Ghazal 36: Arrest From Both Worlds
By Hafiz
Translated by A.Z. Foreman
Go and mind your own business, preacher!
What's all this ado?
It's true my heart has left your path
but what is that to you?
Until his lips have played me like
the flute I love to hear
The world's advice will be mere wind
abluster in my ear.
There in his bodied being which God
created out of naught
Is a crux that nobody in all
creation can unknot.
A beggar in your street disdains
eight heavens, and is not vexed.1
The captive your locks hold is free
of this world and the next.
Oh even if I have fallen wasted
drunk on love for you,
My being built upon that waste
will stand forever true.
Please heart, do not bewail the Friend's
injustice and cruel whim.
This fate that Friend has meted out
is just for you from him.
Go! No more cant or incantation,
The tall tales that you tell....
I've heard that mummery before.
I know it all too well.2
Notes:
1 - Eight heavens: in medieval cosmology the earth was conceived as the center of the universe surrounded by eight concentric heavens or "eternal spheres" (khuld)
2 - I translated this last verse very freely. So much so, in fact, that I feel the need to make full disclosure in a footnote.
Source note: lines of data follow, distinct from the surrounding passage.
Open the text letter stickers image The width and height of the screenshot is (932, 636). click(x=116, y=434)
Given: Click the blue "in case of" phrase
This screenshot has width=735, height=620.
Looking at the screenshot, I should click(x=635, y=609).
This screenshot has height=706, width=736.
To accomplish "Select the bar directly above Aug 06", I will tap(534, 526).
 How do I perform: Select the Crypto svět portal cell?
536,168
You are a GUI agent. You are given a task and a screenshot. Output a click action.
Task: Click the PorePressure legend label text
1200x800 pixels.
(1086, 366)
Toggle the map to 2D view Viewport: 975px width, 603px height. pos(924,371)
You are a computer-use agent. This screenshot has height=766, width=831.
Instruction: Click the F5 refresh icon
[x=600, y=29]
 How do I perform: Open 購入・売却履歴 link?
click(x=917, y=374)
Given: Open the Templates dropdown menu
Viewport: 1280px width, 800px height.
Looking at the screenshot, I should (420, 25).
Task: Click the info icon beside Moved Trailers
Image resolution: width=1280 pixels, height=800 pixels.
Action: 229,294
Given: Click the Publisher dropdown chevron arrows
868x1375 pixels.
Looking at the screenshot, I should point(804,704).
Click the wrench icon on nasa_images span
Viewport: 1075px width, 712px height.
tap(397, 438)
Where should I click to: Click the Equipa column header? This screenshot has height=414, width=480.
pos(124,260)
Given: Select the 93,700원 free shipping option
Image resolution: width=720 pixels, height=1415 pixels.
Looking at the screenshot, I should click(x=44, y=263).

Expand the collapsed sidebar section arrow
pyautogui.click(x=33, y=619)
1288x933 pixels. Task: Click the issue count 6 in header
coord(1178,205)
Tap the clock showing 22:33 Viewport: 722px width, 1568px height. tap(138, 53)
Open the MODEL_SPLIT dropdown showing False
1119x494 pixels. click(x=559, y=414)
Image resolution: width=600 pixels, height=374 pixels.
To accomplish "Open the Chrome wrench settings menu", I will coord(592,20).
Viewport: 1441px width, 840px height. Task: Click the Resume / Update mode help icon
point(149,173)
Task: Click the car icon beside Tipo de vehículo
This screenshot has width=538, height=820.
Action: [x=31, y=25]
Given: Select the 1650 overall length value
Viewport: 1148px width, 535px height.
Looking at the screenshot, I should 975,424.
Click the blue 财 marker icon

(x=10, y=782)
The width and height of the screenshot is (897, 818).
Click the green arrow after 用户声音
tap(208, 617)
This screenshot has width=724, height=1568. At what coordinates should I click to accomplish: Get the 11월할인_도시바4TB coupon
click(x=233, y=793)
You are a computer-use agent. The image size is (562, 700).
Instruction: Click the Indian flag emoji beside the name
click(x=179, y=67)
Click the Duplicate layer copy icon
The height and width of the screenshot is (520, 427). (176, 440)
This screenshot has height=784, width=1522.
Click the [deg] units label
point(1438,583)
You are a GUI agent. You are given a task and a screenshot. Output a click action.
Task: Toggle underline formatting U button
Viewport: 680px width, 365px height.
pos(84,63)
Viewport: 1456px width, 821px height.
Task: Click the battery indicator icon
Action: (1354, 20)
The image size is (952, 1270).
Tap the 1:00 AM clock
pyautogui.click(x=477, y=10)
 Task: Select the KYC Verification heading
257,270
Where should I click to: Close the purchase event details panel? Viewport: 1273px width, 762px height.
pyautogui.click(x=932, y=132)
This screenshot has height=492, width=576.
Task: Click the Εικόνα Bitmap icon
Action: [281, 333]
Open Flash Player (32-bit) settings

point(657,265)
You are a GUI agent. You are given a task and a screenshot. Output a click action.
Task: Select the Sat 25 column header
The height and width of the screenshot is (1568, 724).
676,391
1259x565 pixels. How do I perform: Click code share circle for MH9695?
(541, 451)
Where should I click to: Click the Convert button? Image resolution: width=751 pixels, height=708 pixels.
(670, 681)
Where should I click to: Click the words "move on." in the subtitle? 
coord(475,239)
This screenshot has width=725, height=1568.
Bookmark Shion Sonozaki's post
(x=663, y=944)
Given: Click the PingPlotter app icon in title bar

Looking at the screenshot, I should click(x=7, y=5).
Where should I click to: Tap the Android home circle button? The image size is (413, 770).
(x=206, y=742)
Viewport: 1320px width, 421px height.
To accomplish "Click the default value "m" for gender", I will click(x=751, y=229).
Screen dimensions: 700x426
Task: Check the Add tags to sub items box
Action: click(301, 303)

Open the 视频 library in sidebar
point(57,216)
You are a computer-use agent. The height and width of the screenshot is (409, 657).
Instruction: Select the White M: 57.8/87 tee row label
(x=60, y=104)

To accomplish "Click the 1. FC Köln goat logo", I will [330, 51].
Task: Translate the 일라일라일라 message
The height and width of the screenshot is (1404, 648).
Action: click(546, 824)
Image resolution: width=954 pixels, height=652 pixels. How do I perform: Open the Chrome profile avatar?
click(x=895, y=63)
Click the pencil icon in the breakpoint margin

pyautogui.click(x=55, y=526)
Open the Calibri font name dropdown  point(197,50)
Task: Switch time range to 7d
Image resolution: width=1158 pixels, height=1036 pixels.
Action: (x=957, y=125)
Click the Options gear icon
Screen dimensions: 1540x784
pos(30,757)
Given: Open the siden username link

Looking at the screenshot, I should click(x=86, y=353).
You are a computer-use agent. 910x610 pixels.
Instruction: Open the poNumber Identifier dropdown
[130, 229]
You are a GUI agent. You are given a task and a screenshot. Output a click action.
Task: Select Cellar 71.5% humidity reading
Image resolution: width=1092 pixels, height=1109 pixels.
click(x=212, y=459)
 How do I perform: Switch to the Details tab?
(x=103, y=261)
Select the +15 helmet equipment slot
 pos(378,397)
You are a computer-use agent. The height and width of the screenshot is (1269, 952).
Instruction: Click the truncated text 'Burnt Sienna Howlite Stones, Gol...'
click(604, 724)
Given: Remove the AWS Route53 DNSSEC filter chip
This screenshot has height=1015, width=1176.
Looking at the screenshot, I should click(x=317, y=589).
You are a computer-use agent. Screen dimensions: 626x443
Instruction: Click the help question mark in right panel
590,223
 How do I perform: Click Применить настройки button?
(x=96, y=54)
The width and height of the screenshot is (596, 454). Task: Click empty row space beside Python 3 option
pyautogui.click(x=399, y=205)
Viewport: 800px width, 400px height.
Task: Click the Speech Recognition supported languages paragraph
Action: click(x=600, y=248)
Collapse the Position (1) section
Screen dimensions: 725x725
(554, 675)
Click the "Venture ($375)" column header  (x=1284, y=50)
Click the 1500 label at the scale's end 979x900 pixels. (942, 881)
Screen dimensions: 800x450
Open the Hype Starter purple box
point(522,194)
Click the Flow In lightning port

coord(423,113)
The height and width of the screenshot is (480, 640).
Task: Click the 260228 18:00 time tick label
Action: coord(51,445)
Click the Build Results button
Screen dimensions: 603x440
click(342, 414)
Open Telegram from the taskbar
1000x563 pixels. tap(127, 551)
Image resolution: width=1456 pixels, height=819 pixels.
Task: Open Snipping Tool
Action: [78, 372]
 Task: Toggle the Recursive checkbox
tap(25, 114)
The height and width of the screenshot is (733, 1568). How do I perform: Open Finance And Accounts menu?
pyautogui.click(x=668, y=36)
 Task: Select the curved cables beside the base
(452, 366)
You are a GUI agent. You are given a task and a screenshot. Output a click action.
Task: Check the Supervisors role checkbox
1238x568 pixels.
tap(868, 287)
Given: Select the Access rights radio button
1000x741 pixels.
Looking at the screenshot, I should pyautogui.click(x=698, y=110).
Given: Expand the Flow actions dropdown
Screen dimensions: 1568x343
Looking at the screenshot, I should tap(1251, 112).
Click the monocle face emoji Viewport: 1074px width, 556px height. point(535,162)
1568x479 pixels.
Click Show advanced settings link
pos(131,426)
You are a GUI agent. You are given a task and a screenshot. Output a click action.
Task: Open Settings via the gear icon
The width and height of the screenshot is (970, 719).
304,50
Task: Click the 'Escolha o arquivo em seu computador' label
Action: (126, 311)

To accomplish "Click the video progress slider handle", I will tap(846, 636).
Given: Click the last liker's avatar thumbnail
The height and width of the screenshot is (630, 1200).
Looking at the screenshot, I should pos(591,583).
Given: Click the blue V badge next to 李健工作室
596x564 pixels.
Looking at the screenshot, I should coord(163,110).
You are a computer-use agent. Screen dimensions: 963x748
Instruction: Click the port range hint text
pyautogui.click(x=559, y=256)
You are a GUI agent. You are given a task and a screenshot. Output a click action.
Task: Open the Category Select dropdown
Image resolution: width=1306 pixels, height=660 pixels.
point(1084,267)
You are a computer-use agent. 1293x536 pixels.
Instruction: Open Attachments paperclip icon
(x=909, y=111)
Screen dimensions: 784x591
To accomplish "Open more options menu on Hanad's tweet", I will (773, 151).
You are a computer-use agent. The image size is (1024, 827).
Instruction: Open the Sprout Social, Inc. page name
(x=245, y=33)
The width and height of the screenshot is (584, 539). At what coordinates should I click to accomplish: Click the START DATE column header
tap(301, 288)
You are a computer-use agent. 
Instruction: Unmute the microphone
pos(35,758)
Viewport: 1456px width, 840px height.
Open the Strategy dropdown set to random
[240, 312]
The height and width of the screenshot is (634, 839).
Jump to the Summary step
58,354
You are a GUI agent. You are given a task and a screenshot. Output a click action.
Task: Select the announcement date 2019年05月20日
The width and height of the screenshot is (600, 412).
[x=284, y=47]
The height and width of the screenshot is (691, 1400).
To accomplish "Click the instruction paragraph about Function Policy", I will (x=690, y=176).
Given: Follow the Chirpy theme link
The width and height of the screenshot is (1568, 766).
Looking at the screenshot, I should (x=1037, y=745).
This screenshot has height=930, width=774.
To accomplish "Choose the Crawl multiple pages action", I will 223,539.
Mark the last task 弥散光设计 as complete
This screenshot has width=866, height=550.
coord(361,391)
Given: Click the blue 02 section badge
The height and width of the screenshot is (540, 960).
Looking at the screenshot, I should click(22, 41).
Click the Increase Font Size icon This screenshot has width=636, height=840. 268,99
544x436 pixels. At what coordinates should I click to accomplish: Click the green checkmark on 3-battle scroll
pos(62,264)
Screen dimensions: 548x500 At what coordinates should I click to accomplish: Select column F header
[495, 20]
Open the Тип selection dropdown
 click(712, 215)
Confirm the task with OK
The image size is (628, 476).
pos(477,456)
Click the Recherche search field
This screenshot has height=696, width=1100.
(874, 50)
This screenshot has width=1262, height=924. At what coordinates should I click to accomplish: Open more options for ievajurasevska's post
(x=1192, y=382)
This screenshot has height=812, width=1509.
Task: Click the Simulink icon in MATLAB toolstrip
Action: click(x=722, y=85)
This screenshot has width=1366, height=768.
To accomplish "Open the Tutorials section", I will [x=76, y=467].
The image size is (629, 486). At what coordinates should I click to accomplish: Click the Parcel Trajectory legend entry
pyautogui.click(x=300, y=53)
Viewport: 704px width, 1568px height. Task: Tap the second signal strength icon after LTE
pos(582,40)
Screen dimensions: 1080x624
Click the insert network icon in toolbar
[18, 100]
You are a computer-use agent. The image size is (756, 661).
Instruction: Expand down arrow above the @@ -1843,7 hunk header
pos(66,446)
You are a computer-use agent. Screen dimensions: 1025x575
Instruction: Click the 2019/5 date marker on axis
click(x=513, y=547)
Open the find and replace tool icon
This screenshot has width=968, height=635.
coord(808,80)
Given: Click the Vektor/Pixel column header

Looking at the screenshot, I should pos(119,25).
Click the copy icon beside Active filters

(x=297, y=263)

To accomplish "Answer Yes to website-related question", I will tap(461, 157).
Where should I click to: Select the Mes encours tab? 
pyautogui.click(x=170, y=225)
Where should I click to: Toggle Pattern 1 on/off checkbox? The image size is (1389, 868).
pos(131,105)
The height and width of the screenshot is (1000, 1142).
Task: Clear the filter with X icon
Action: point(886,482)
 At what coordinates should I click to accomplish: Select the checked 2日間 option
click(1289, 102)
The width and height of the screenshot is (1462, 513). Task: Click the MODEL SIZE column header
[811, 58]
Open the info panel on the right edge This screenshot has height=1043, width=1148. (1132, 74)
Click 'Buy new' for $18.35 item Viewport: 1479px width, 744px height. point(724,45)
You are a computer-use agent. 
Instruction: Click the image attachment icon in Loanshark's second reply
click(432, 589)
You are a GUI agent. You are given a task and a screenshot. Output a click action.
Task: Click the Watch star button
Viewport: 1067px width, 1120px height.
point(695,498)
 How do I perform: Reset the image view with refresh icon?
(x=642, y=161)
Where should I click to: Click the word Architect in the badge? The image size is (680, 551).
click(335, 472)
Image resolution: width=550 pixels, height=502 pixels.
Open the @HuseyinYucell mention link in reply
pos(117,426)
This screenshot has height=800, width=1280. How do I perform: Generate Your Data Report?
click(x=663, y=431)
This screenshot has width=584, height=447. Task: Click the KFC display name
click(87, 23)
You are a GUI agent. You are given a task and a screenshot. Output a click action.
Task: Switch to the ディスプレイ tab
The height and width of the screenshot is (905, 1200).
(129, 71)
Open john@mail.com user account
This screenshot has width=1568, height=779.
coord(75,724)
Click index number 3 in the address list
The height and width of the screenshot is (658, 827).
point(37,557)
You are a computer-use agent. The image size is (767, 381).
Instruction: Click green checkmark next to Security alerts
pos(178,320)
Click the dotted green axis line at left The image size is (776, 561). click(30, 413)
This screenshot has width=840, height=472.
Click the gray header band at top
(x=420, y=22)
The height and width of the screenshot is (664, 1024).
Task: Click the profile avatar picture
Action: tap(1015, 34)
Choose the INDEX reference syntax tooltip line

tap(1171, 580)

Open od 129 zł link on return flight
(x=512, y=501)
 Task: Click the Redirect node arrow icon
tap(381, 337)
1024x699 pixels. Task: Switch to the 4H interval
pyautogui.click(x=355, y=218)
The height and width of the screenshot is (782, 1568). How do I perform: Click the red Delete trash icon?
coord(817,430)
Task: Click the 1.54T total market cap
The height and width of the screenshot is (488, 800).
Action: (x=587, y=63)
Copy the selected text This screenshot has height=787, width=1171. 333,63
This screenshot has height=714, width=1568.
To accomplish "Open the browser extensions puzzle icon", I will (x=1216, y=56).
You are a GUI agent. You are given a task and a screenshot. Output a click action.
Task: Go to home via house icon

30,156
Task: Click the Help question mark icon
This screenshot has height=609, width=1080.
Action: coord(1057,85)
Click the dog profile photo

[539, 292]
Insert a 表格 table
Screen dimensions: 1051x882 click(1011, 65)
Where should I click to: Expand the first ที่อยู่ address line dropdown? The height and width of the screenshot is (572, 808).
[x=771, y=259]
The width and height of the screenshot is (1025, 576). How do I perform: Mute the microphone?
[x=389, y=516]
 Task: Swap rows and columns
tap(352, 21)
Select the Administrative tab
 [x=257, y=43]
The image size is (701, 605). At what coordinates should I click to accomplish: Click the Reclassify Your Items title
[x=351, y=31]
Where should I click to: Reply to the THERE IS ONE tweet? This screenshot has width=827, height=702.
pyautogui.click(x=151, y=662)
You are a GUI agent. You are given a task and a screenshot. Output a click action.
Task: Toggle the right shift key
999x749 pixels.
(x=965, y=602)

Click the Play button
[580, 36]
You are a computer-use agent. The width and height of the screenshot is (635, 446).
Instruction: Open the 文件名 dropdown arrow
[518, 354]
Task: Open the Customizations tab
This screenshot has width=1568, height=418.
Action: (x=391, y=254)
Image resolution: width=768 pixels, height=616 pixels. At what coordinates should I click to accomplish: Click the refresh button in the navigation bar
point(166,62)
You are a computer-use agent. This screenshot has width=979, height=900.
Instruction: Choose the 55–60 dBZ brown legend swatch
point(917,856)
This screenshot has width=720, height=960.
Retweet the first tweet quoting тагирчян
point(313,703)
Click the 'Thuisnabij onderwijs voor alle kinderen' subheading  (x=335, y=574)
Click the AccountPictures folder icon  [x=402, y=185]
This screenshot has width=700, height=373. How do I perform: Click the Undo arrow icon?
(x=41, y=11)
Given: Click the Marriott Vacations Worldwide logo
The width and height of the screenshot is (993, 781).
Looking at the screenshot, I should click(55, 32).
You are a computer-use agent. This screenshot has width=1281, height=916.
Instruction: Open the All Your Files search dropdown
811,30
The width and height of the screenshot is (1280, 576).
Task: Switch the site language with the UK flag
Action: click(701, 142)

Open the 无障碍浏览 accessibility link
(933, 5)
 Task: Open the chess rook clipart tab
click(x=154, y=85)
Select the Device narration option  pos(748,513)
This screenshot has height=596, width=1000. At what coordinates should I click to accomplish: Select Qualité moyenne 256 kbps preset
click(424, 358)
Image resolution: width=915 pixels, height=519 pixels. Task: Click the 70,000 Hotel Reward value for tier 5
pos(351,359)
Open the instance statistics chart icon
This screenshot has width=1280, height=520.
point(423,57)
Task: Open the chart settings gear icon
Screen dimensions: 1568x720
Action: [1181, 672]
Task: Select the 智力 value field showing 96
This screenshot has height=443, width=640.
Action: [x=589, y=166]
The original literally reads:
Go, and don't recite parables/fables or breathe (fraudulent) incantations, Hafiz:
For of these tales and incantations I have many in memory.
A few points of note:
In Hafiz' lyrics, the word hāfiz suggests any one (or any combination) of a number of things, including a Qur'an-reciter who knows the holy book from memory, a singer of secular verses and the poet himself.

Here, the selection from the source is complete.